▽

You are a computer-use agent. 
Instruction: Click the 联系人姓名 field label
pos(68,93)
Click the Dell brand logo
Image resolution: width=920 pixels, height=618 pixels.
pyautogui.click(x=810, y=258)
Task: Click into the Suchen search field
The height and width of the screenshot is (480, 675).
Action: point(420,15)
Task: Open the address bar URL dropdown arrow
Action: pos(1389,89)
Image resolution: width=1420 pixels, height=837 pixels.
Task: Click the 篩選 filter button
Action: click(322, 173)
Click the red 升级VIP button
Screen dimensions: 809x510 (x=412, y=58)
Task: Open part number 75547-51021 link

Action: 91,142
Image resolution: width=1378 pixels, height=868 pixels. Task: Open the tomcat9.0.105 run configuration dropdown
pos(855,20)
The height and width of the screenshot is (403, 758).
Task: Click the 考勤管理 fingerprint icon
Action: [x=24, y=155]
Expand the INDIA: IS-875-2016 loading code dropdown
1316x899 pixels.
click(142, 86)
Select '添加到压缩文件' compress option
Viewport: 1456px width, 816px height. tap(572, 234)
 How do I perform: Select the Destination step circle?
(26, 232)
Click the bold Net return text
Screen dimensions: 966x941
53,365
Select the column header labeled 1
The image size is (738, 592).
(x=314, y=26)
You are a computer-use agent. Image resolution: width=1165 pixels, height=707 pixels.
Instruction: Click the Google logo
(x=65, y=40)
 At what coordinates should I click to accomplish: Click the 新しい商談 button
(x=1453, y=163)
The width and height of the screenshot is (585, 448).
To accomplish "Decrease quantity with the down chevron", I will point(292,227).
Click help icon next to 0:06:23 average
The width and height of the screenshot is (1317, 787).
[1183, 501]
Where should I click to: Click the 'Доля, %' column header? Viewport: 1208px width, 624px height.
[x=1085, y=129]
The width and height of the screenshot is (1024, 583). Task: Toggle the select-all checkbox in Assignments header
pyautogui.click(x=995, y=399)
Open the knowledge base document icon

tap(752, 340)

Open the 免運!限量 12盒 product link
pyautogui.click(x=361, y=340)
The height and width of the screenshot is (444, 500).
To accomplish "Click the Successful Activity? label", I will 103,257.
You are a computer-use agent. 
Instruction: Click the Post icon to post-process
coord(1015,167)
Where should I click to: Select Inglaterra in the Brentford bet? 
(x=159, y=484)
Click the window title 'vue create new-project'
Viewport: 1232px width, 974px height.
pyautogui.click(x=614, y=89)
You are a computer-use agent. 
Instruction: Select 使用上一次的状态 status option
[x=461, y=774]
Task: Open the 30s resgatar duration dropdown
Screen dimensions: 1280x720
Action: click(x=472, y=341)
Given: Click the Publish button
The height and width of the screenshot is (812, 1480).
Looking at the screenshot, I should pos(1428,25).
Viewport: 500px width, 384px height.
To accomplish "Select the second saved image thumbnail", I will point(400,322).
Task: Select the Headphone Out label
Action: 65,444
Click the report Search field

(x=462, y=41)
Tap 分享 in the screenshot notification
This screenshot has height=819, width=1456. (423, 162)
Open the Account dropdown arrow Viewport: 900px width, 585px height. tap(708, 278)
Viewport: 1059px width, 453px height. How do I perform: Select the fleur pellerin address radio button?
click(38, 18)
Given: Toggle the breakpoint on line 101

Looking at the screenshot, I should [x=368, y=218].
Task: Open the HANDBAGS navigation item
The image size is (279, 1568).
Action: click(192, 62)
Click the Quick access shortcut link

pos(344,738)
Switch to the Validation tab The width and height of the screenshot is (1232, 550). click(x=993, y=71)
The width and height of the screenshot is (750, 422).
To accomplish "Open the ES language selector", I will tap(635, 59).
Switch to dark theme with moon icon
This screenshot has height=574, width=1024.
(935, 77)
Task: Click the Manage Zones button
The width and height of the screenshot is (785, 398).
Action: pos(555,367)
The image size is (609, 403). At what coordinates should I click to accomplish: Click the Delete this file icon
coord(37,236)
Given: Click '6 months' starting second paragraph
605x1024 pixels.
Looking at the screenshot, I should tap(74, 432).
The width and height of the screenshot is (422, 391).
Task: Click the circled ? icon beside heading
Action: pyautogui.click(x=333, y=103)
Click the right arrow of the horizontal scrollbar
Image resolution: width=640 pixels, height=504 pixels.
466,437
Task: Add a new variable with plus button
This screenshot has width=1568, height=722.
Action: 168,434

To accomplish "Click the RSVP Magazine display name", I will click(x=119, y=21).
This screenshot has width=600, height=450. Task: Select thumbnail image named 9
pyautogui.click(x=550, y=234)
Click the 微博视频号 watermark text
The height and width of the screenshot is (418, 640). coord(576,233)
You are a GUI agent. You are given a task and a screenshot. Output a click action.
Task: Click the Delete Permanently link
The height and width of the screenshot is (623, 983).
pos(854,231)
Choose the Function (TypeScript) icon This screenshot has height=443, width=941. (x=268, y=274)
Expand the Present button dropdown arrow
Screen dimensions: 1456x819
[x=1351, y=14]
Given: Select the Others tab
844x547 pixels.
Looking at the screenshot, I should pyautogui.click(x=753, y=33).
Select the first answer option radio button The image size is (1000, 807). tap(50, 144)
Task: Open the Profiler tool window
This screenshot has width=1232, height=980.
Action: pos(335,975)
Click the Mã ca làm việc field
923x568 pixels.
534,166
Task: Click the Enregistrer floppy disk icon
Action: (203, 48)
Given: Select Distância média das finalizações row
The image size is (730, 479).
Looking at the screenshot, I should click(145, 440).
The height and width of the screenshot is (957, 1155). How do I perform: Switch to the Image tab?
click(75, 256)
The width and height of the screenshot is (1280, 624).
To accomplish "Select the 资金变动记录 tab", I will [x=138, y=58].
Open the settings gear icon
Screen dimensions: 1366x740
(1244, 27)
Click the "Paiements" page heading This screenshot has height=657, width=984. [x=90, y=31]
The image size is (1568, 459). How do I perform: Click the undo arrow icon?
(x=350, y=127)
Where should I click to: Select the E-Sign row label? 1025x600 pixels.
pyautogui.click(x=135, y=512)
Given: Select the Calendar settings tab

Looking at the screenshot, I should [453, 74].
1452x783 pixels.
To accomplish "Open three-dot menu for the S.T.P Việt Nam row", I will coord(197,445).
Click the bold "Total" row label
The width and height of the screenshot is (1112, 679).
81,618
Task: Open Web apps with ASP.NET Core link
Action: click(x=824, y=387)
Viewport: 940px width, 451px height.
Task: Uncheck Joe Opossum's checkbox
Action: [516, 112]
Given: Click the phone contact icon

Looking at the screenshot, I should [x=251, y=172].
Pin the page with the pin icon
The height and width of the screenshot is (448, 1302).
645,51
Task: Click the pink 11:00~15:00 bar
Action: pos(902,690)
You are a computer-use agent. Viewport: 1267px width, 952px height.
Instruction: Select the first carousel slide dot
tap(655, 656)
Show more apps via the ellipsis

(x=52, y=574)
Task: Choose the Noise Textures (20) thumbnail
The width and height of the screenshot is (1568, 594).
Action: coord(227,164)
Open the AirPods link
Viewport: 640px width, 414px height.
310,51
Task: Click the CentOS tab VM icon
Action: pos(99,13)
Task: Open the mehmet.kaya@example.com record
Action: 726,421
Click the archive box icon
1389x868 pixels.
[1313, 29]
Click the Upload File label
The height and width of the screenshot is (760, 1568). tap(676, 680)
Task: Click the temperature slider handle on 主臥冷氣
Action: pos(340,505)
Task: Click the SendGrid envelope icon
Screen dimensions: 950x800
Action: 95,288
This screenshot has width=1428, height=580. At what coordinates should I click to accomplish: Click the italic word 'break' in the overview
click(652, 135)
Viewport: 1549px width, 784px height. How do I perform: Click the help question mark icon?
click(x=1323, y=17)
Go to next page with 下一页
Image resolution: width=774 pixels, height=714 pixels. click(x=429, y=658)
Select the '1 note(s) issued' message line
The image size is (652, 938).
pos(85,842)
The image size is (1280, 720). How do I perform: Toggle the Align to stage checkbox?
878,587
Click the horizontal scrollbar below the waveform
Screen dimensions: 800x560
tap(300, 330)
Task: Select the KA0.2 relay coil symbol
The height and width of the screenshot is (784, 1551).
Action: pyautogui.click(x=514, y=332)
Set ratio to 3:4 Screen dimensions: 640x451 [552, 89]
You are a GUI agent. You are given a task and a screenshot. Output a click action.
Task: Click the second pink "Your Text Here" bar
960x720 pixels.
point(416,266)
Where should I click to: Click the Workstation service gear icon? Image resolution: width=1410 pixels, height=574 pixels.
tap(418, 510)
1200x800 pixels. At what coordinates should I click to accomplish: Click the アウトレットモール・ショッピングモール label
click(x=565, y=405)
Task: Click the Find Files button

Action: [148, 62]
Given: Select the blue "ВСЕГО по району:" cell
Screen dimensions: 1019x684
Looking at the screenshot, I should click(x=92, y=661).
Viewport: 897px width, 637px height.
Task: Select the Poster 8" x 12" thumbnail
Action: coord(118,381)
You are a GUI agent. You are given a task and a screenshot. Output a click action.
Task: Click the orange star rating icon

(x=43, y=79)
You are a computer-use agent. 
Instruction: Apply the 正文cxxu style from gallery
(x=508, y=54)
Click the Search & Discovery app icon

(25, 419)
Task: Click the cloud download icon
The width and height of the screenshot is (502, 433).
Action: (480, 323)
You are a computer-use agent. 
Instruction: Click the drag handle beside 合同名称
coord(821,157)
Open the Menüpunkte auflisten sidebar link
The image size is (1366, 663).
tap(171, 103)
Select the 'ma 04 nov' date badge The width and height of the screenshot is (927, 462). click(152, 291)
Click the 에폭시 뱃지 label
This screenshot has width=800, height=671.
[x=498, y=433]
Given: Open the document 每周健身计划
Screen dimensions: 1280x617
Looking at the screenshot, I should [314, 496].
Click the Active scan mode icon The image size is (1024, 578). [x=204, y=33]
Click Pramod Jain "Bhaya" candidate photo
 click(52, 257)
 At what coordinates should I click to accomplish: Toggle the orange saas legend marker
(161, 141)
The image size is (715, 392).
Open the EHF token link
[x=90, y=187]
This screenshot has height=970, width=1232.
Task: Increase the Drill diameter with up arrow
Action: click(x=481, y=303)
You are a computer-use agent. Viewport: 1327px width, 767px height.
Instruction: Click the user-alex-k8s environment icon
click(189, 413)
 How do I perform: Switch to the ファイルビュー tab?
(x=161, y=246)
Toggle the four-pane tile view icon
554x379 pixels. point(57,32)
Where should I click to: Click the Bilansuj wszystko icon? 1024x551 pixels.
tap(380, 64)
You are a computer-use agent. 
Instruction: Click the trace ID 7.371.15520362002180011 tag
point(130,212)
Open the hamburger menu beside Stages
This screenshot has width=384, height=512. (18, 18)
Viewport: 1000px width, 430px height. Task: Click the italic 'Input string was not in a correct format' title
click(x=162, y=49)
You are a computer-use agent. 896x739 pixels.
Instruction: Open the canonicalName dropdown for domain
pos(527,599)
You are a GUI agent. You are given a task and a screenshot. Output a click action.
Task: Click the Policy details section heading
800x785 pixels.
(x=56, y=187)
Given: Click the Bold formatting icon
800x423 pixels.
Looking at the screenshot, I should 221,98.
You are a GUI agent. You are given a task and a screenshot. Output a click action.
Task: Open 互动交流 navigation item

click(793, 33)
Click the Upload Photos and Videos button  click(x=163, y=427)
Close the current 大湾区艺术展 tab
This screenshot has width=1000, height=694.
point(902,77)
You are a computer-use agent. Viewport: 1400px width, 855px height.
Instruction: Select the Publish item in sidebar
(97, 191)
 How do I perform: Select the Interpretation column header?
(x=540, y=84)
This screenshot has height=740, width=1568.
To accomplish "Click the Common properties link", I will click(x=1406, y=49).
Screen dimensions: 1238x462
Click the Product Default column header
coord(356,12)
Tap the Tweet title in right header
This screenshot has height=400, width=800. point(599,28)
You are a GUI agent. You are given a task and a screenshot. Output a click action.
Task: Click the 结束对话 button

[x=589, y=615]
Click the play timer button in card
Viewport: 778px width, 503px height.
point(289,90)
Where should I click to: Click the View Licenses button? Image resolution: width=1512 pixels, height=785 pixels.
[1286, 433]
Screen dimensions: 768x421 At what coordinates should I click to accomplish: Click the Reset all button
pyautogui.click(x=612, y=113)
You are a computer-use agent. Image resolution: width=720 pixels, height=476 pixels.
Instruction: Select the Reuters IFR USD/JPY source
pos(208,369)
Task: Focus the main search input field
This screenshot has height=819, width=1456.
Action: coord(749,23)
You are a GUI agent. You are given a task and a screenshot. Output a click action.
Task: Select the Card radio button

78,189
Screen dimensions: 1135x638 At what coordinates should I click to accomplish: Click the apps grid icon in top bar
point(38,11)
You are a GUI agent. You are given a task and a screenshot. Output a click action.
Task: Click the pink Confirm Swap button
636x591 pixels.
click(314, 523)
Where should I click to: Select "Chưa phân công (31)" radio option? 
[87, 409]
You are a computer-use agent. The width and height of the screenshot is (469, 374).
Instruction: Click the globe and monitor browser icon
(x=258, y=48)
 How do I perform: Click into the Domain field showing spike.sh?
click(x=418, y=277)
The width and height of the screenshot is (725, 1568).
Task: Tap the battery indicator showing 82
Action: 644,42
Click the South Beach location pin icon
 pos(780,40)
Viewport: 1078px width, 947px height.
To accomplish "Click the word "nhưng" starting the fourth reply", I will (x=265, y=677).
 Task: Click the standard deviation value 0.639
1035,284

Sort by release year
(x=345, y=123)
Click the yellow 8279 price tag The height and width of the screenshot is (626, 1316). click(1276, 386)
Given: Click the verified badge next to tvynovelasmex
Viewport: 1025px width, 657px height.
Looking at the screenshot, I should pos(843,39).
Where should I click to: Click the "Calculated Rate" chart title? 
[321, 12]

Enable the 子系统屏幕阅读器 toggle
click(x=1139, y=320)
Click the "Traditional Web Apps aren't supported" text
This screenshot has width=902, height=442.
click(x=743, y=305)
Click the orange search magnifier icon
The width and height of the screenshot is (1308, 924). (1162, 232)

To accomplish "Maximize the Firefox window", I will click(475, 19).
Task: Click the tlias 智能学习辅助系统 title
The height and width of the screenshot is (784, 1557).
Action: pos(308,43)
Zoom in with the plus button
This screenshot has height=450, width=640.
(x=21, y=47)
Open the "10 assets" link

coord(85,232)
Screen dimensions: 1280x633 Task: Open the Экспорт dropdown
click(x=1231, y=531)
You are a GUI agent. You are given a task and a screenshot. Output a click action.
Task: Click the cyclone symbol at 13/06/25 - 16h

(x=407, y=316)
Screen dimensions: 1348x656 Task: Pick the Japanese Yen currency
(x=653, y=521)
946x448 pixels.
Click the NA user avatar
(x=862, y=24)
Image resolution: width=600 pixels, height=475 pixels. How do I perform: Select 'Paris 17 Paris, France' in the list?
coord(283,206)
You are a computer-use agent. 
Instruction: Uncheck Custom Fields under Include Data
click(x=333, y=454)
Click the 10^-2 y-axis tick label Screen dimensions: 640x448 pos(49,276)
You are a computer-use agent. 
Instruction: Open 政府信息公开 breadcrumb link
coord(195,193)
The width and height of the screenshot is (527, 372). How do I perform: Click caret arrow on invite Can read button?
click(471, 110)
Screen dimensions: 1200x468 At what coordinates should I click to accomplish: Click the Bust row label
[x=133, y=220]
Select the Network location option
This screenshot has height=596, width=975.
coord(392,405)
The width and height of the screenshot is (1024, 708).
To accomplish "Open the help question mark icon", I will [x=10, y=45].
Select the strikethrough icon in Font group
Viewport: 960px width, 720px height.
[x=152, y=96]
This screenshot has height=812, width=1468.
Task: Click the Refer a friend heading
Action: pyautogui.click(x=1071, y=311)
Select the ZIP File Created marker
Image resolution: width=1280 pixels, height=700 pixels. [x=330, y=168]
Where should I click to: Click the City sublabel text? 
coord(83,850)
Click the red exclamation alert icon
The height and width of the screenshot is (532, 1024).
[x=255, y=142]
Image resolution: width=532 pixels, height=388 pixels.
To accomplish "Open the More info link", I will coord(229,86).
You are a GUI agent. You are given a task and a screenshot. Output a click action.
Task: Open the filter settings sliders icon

△

Problem description: Say how many lines of the listing above contain "starting". Include nothing besides the number.

Task output: 2